According to the “Search Inventory and Return, ” the officers seized the following items under the initial search warrant:

1. 554.00 currency
2. Digital scales
3. Plastic bag containing another plastic bag of green plant material
4. Bag of green plant material
5. Metal grinder
6. Assorted caliber ammunition
7. .177 BB handgun
8. HTC smart phone
9. Motorola smart phone
10. Sanyo flip phone
11. Kyocera cell phone
12. Samsung cell phone.

(Id. ex. pg. 2.)

When in the office area, the officers “quickly abandoned their search for marijuana and began confiscating DVDs and CD disc[s].” (Id. ¶ 14.) They began to inventory the discs, counting them, until, shortly before 10:00 p.m., they obtained a warrant to seize them. (Id.) Finding probable cause of evidence of “[p]ossession with intent to distribute video movies without the true manufacturer named in violation of VA codes 59.1-41.3, 59.1-41.4, 59.1-41.5, and 59.1-41.6, ” the magistrate issued a warrant to seize

DVD’s both burned and unburned, CD’s both burned and unburned, laptop computers, desktop computers, monitors, recording devices of any type, digital media storage in all forms to include but not limited to jump drives, memory cards, and tablet devices. All DVD movies, even those . . . which appear to be legitimate, used as originals for recording unlicensed DVD movies, any and all digital devices present which may be associated with the illegal reproduction of motion picture movies and professionally licensed recorded music.

(Id. ex. pg. 5.)

Officer Land asked Plaintiff if he wished to make a statement and what he would do with “a 100 stack of blank DVDs.” (Id. ¶ 15.) Plaintiff responded that he “would take [a] majority of them and use them for [his] own personal use and would sell some of the blanks.” (Id.) The Complaint states that, related to his computer-servicing business, it was “common practice” for Plaintiff to “[b]ack[] up data” onto “several blank DVDs” when “servicing [a] customer’s computer systems.” (Id.)

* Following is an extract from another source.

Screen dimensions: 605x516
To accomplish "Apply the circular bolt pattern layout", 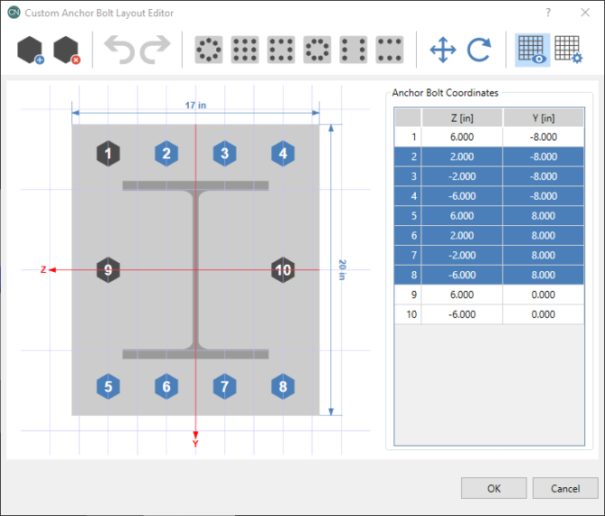I will [x=209, y=50].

Officers boxed Plaintiff’s video collection and seized it along with all of his customers’ laptops that were to be serviced, a customer’s DVD burn tower that had been scheduled for service upon the customer’s prepayment for parts, Plaintiff’s JVC DVD-player home theater system, and Plaintiff’s flat-screen television. (Id. ¶ 16.) During this time, Sergeant Richardson informed Plaintiff that he would not get any of these items back. (Id ...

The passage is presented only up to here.